La deuxième priorité me paraît être le renforcement de la coopération opérationnelle. J'insiste toujours sur l'efficacité, donc sur « l'opérationnel ».
L'efficacité de la lutte contre le terrorisme ne dépend pas uniquement de l'adoption d'instruments normatifs. On a beau faire de bonnes lois, elles sont inutiles si elles ne sont pas appliquées ! Cette efficacité dépend aussi et surtout de la collaboration entre les juges et les policiers des Etats membres.
Certes, la coopération opérationnelle reste une compétence première des Etats, mais l'Union européenne peut jouer un rôle pour l'améliorer et la structurer.
A cet égard, la Constitution européenne prévoit la création d'un comité permanent de sécurité intérieure, chargé précisément de coordonner les aspects opérationnels.

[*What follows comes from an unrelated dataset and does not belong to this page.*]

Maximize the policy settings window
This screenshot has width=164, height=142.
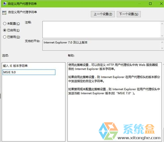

Je souhaiterais donc savoir, monsieur le ministre, ce que vous préconisez quant à la composition et quant au rôle de ce comité de sécurité intérieure ? Ne faudrait-il pas anticiper sur le traité constitutionnel ?
Ce comité aura-t-il vocation à remplacer la Task force des chefs de police, qui n'a pas fait la preuve jusqu'à présent d'une réelle efficacité ?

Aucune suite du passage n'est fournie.